(Pixel coordinate grounding data)
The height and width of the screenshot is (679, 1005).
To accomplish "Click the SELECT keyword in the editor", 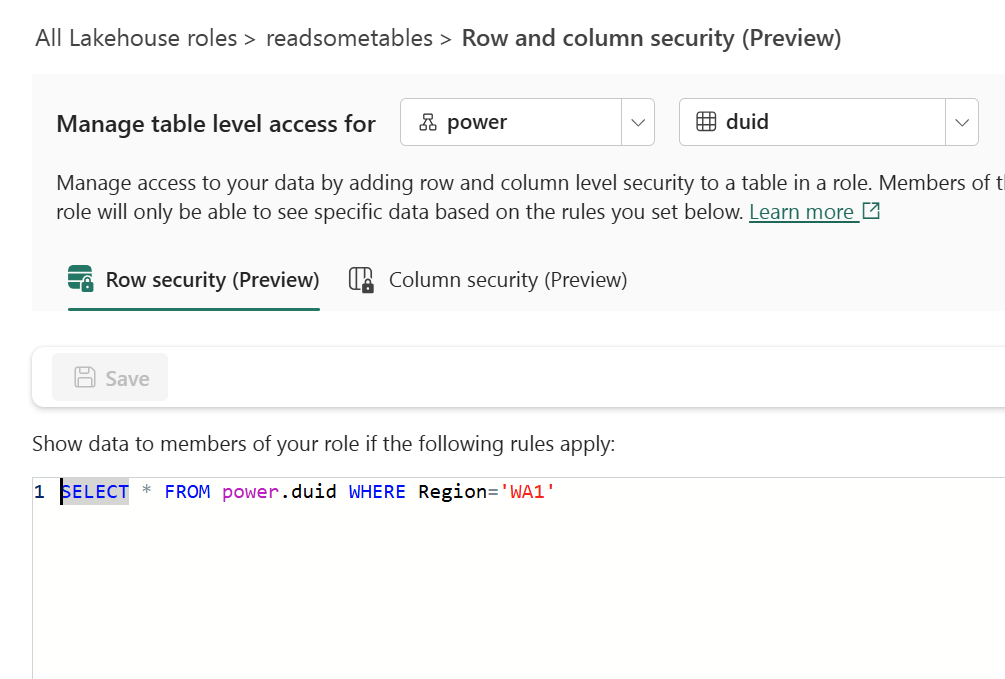I will (x=96, y=492).
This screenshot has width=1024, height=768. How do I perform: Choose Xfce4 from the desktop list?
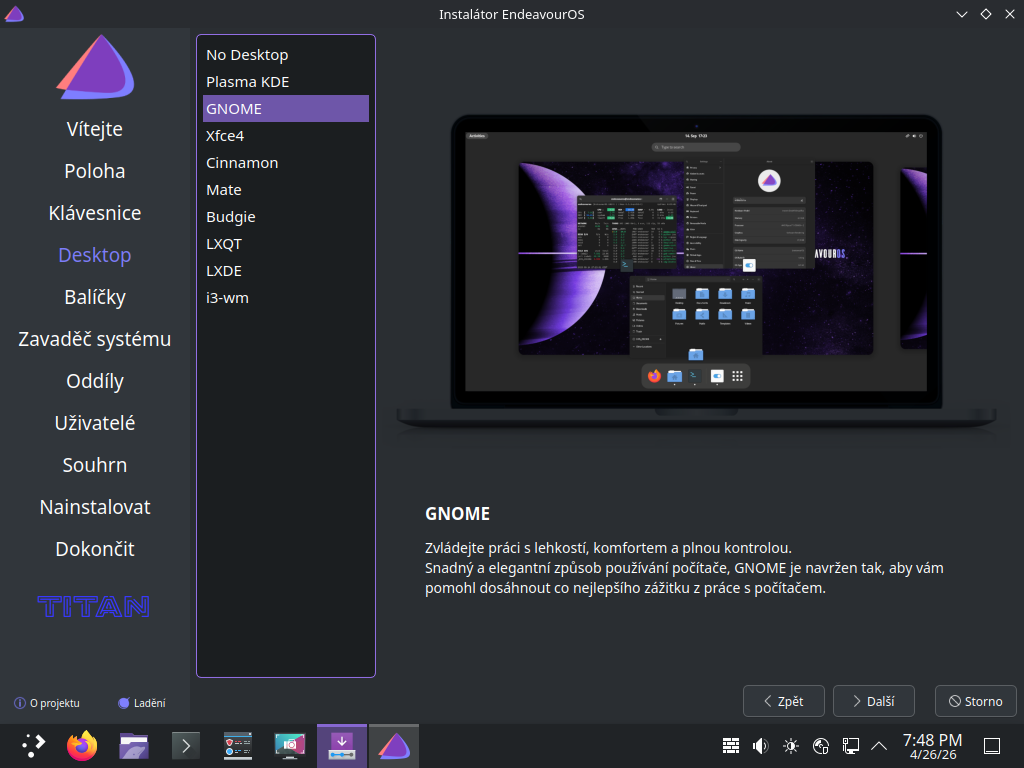tap(225, 135)
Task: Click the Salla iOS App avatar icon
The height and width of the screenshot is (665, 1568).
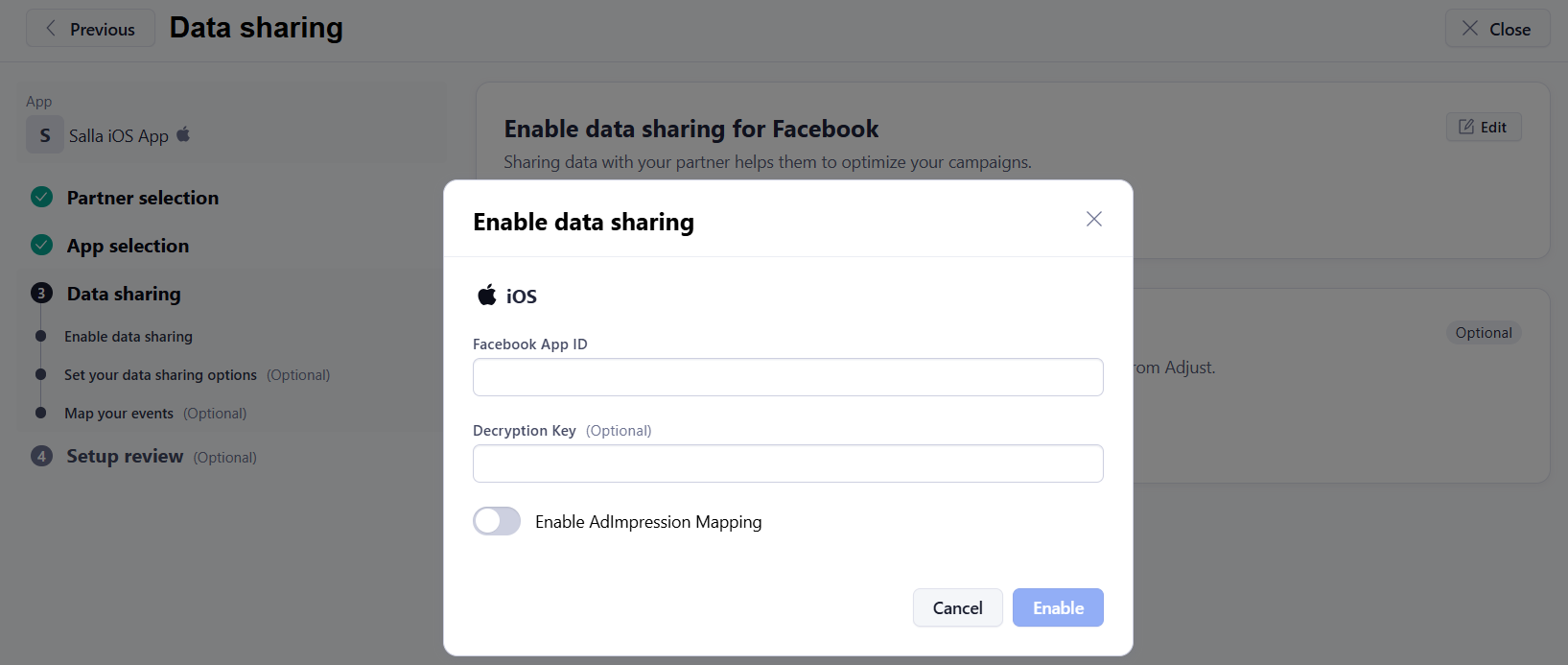Action: pyautogui.click(x=45, y=135)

### Task brief
Do not include pictures. Copy only the lines running from the line with "Task: Click the Salla iOS App avatar icon" through the last line of the records, exactly as they appear.

### Task output
Task: Click the Salla iOS App avatar icon
The height and width of the screenshot is (665, 1568).
Action: pyautogui.click(x=45, y=135)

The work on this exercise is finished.